• _TASK_:
Pick up the interview about LiveJournal after its final sentence and keep it going.

• _ARTICLE_:
===

Has your output of poetry increased since then?

Not really.

Has LiveJournal been a waste of time?

Frequently I spend more time than I can afford, but on the other hand it has benefited my life in many ways.

Did you know what you were getting yourself into?

No. I had no idea what a huge gay community existed on LJ. For that matter it has the largest community of bears I had ever encountered. I knew I was attracted to bears (large, hirsute gay men) ever since I came out of the closet, but never had much opportunity to interact with them until I joined LJ. This also started connecting me with another group I had sought unsuccessfully: gay writers and artists. However, I resist putting myself in a community that is uniform, superficial or overly focused on sex. LJ lets me connect with a diverse group of people.

We're talking about a virtual community here. What difference does it make in real life?

Don't dismiss virtual communities. People in Western society are increasingly isolated, but the internet provides different opportunities for relationships. The way my 12-year-old daughter dresses and the music she listens to have been influenced by people she talks to online. I could let that disturb me, or I could appreciate the fact that she has friends and is entertaining new ideas. The fact that my experience is similar makes it easier to accept. We're social creatures. It's better for us to make these connections than be alone. Besides, LJ has become part of my real-life community as I have met 14 people on my friends list, and expect to meet at least four more in the next several months. My own life has changed significantly in the past year as a result of joining LJ. It has inspired me to start taking photography seriously again. I also finished the draft of a first novel with the encouragement of other LJ writers participating in NaNoWriMo. Most important, I met [livejournal.com profile] djjo through LJ, and it's the first stable relationship I have had in years. Getting to know people on LJ has also helped me get a handle on polyamory, which I had thought about before but hardly discussed with anyone.

LJ sounds absolutely wonderful.

It has its downsides. The relationship dynamics are confusing. Most of my life I have felt like an outsider looking in at the world. I thought I was a better communicator in writing, but here I still have trouble. I don't know how to navigate the protocols from someone adding me to their friends list (or vice versa), to getting to know them, to transcending the barrier of superficiality, to understanding the kinks in communication. My pet peeve is when people express intense enthusiasm and then turn cold, apparently because I failed to reciprocate the emotions. I don't do online infatuation. I try to avoid drama, too. One of the most important lessons I have learned about LJ is not to take it too seriously.

===

• _DATA ROWS_:
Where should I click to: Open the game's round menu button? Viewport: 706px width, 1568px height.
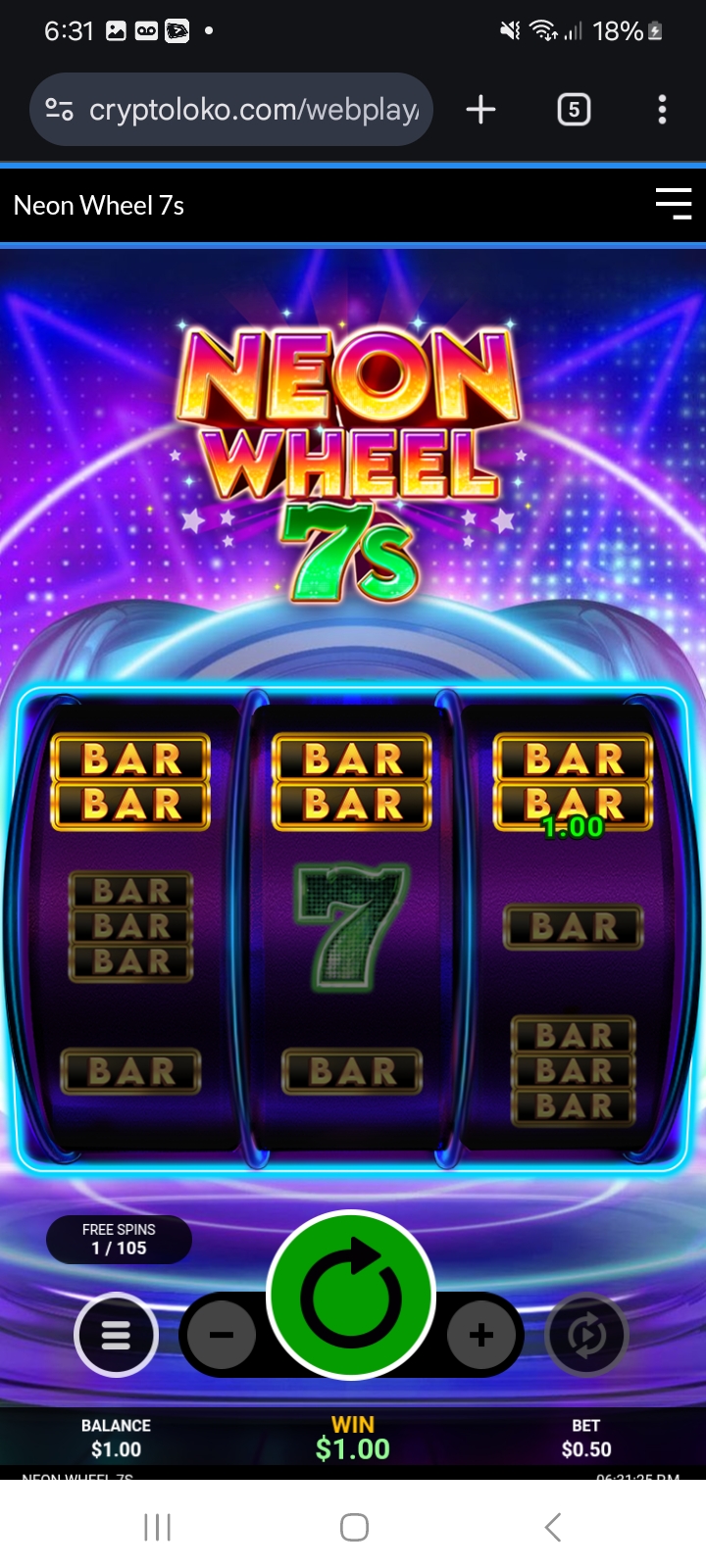116,1335
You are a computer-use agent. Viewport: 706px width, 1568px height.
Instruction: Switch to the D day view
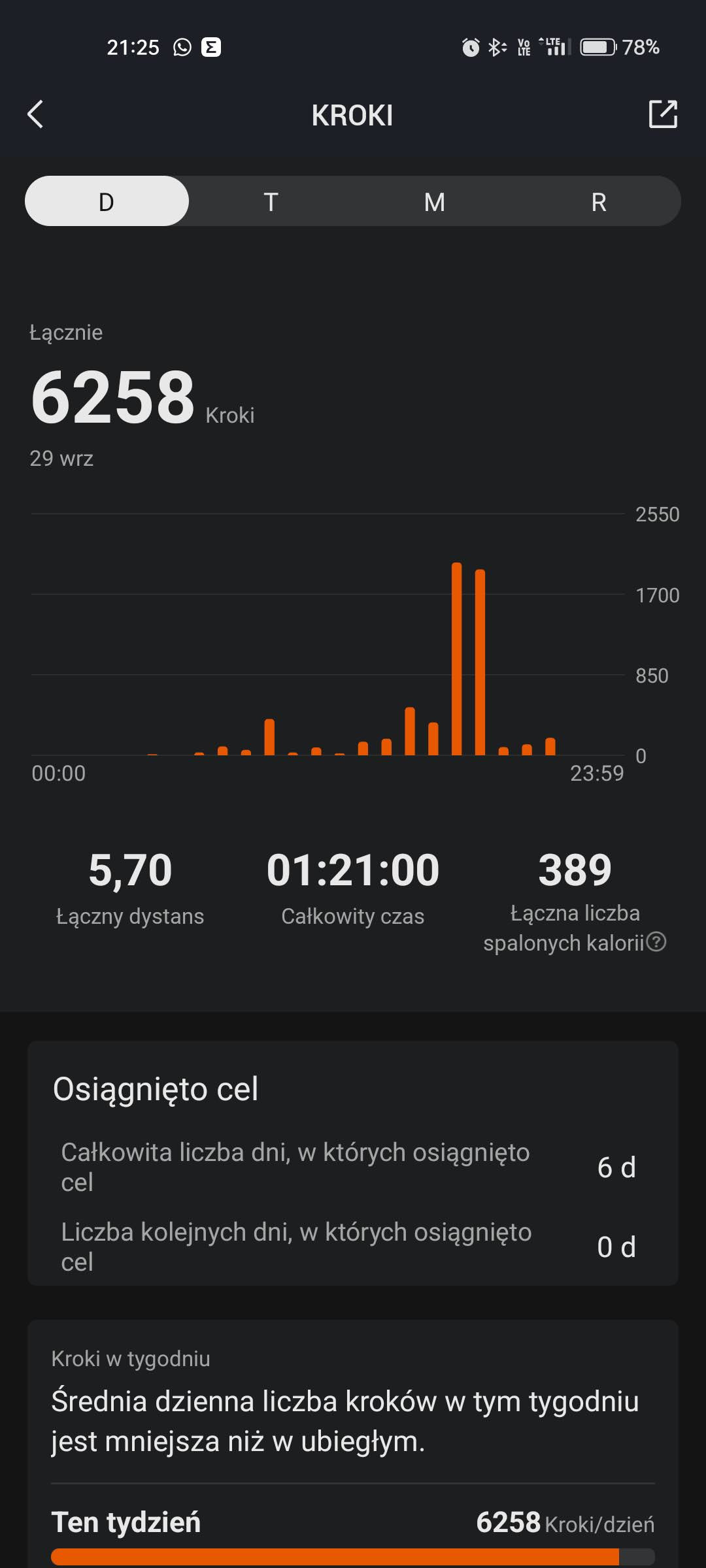(x=107, y=202)
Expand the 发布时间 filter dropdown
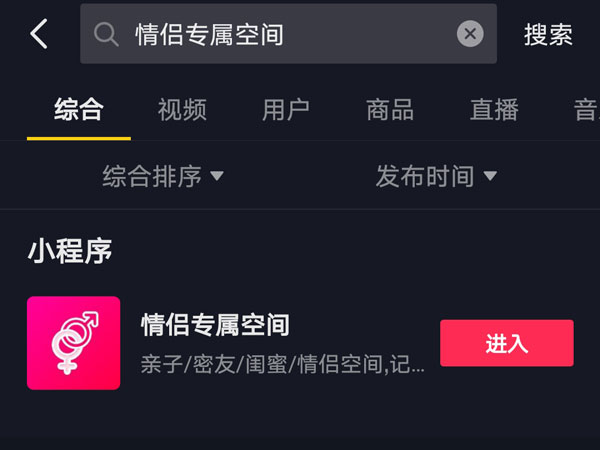The image size is (600, 450). [x=436, y=177]
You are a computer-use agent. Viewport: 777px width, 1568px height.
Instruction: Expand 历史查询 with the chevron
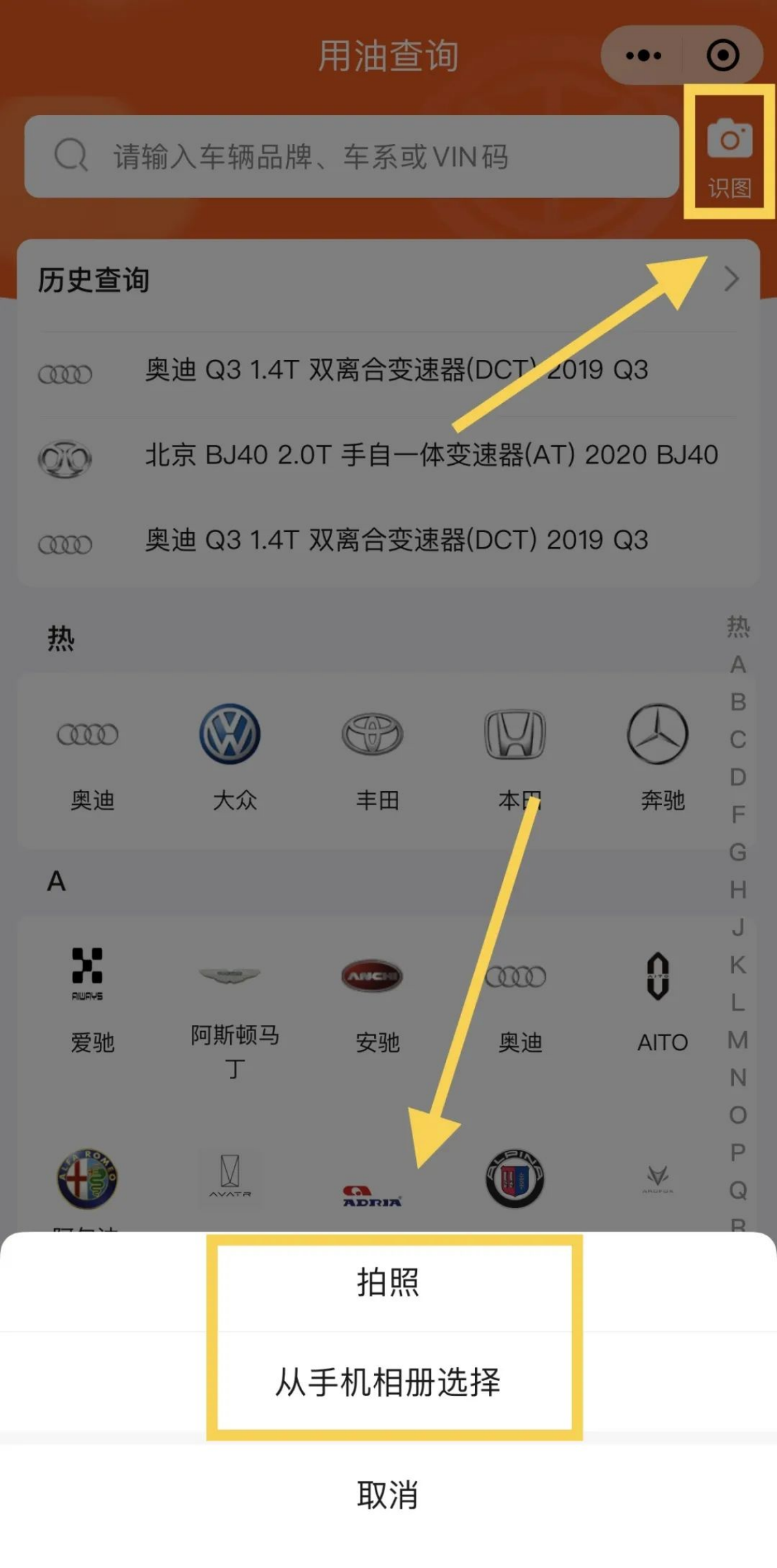(x=732, y=279)
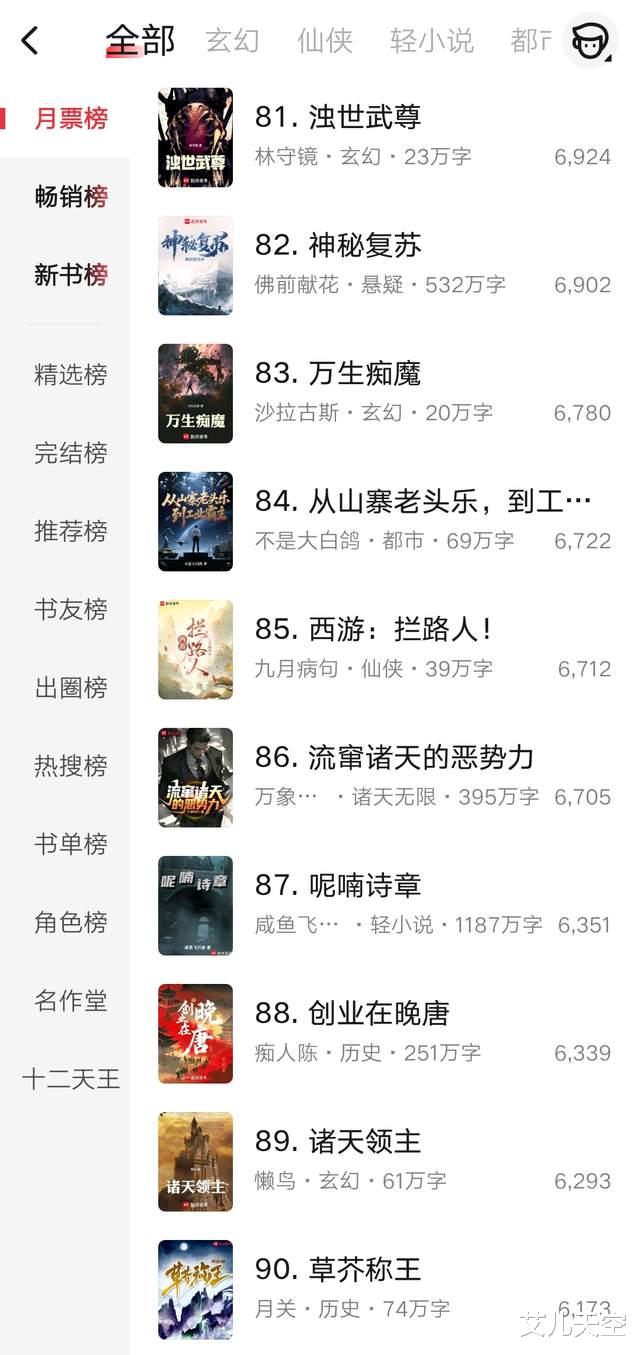Screen dimensions: 640x1355
Task: Show the 精选榜 ranking
Action: pos(70,375)
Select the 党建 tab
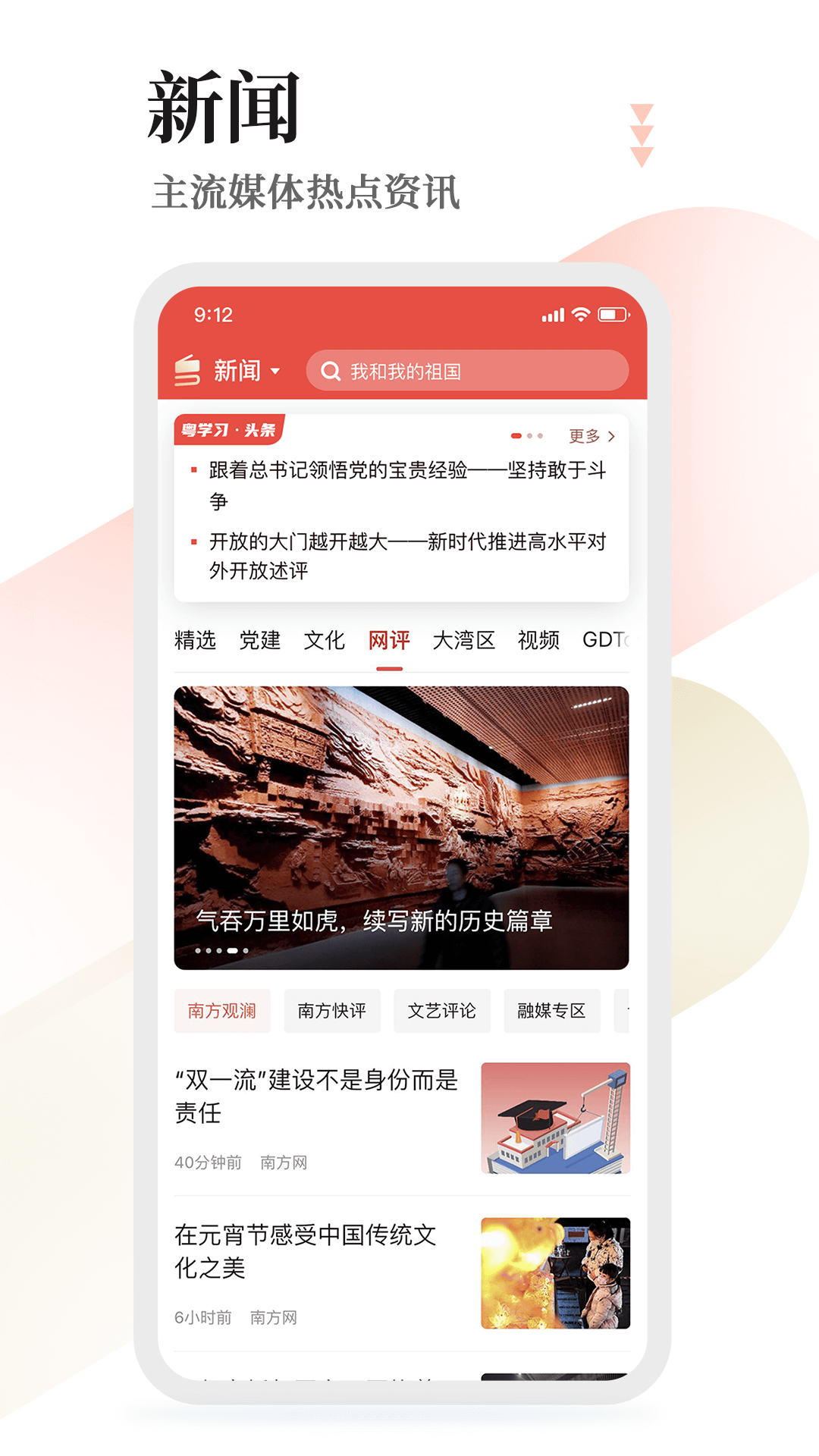Viewport: 819px width, 1456px height. 259,641
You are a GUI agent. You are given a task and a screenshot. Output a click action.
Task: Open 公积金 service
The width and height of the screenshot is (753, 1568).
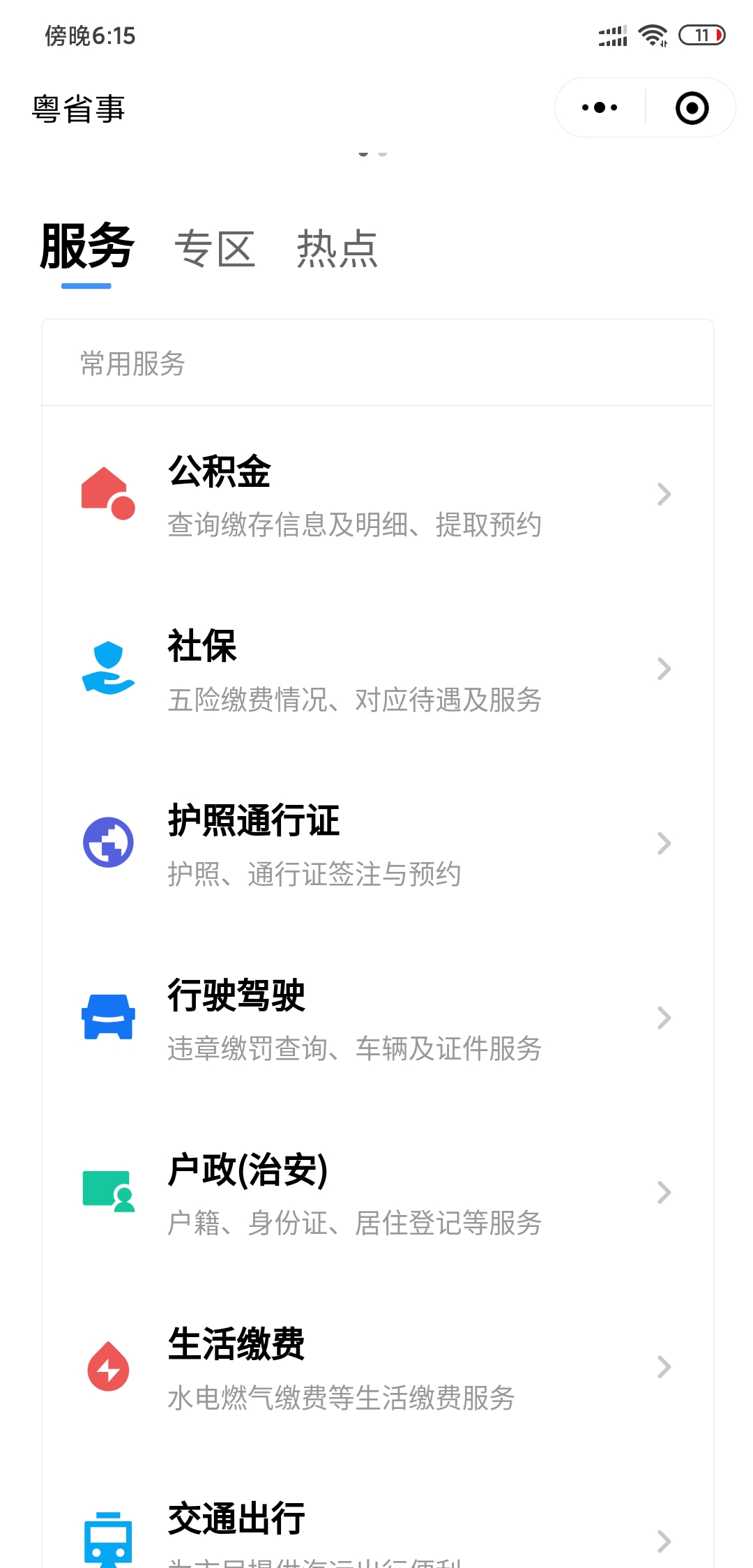(377, 494)
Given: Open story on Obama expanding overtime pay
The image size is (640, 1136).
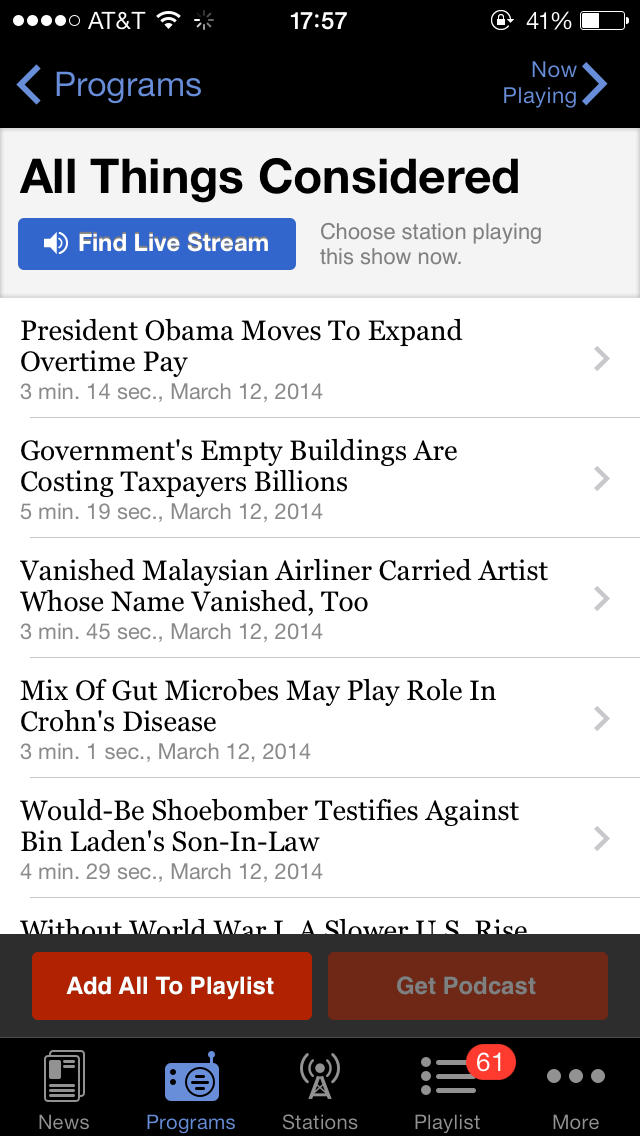Looking at the screenshot, I should tap(320, 359).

===

• _REPLY TO THE TASK_:
What do you like best about LJ?

The photography, the opportunity to post and get feedback on my own creative work, and a handful of genuine friendships I have forged.

Who is your favourite LJer?

Uh, duh!

Which LJer would you choose to write your biography?

[livejournal.com profile] ghostsandrobots.

Quick: word association. Zebra?

Finch.

Bitter?

Lawngnome.

Leaf?

Miner.

Do you ever add anyone to your friends list just because he's hot?

Wouldn't that be shallow?

You didn't answer my question. How many people on your friends list would you have sex with if you had the chance?

Is this one of those stupid memes?

What's your favourite colour: black, vermilion, shiny silver, creamy purple or electric brown?

Get out of here.

Can I take your picture first?

Alright.

Will you take your shirt off?

Okay.

Now undo the top two buttons of your fly.

Like this?

Ha, I knew it! I just wanted to prove what a comment whore you are. I'm not going to take your picture.

This is my journal. If you won't take a picture I can post an old one.

It's my journal, too.

I said get out of here.

Sorry, I've got the keyboard. Hey, let go! That's it. You're gone.

Date: 2004-04-13 06:52 pm (UTC)
From: [identity profile] blue-by-you.livejournal.com
LOL!
I'm really glad you're here, Van.

Date: 2004-04-13 07:08 pm (UTC)
From: [identity profile] vaneramos.livejournal.com
Likewise, Lisa. Smiles and hugs.

Date: 2004-04-13 07:11 pm (UTC)
From: [identity profile] daisydumont.livejournal.com
oh, themestream! i had a little set of writings there, not much to talk about but fun. it was sad when it went phlooey. i lost a few things i had stored there.

Date: 2004-04-13 07:27 pm (UTC)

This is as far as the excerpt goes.